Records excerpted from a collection

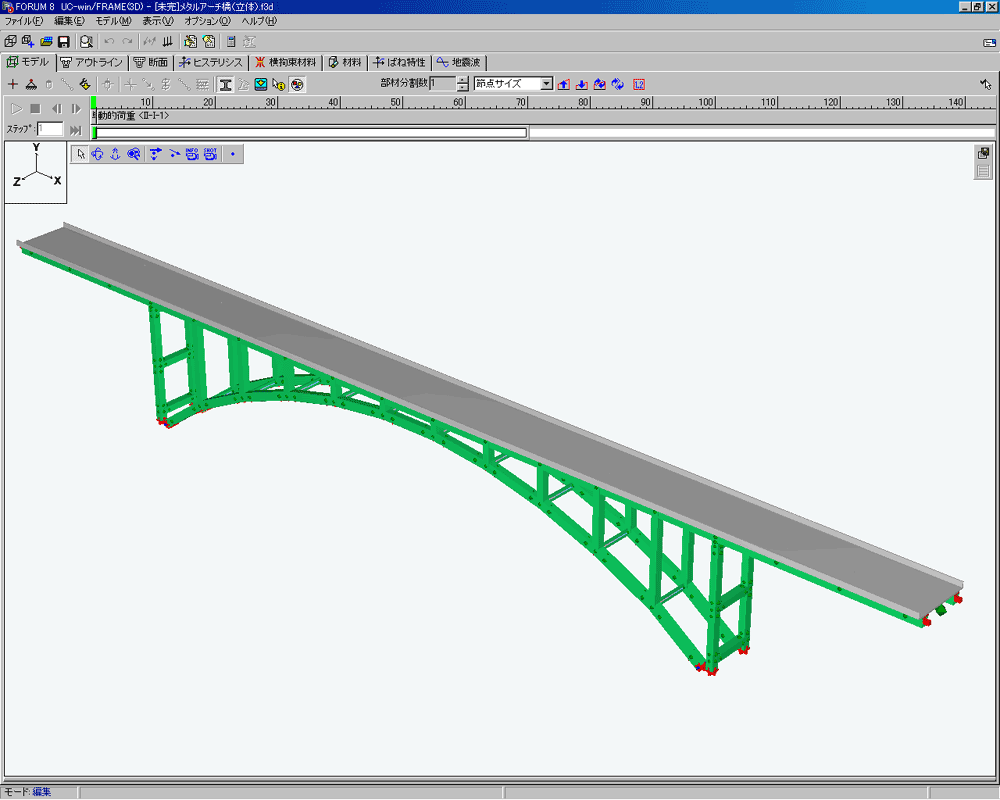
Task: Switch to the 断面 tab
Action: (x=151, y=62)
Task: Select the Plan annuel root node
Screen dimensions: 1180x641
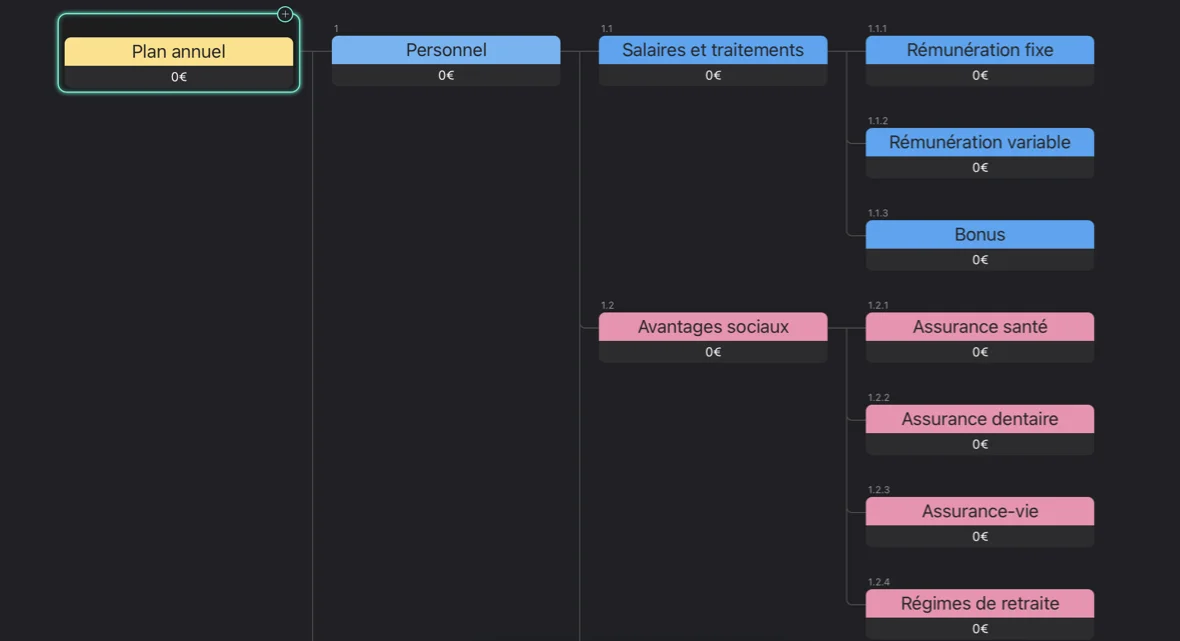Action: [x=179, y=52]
---
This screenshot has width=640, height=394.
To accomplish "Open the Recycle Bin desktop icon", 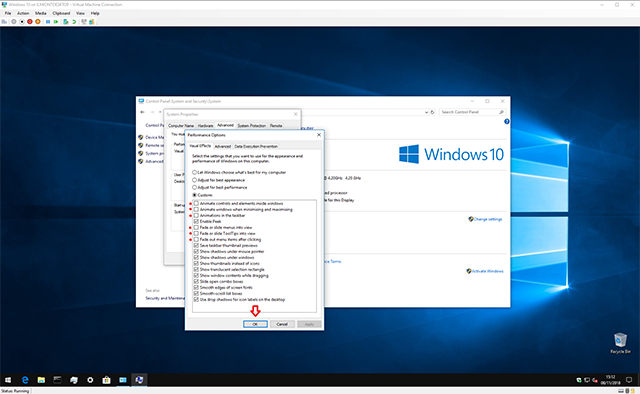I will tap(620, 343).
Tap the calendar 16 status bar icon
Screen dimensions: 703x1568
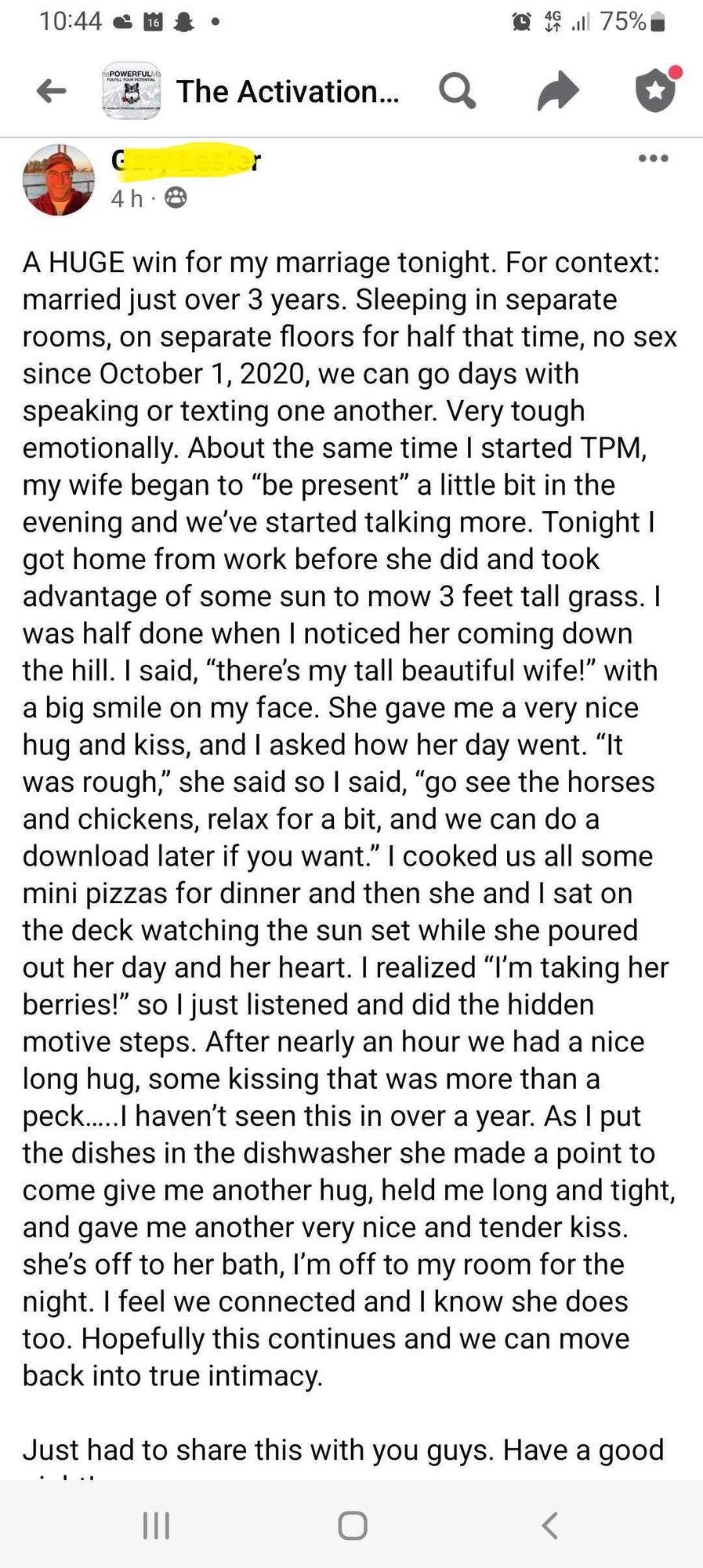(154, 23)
...
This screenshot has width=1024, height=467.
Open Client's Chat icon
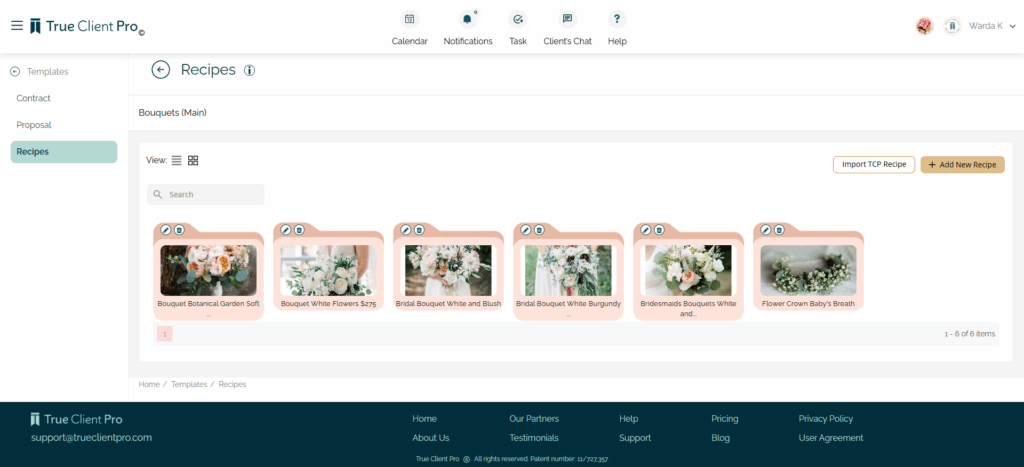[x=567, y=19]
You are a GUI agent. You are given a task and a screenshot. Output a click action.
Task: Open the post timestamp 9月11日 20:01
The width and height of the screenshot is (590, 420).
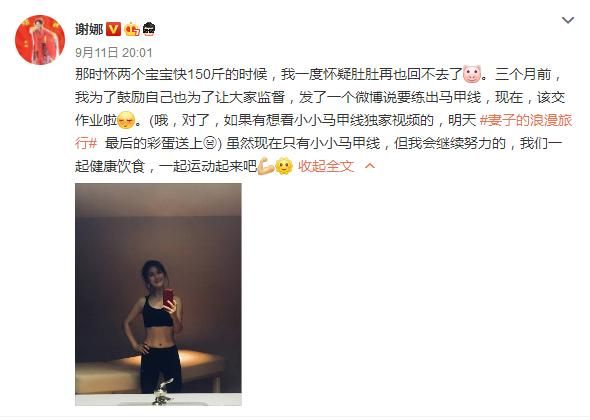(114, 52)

# [Exercise details]
Scan the entries above for the string "This", and copy every line where it turns up.

# [Output]
This screenshot has width=640, height=394.
This screenshot has width=1024, height=467.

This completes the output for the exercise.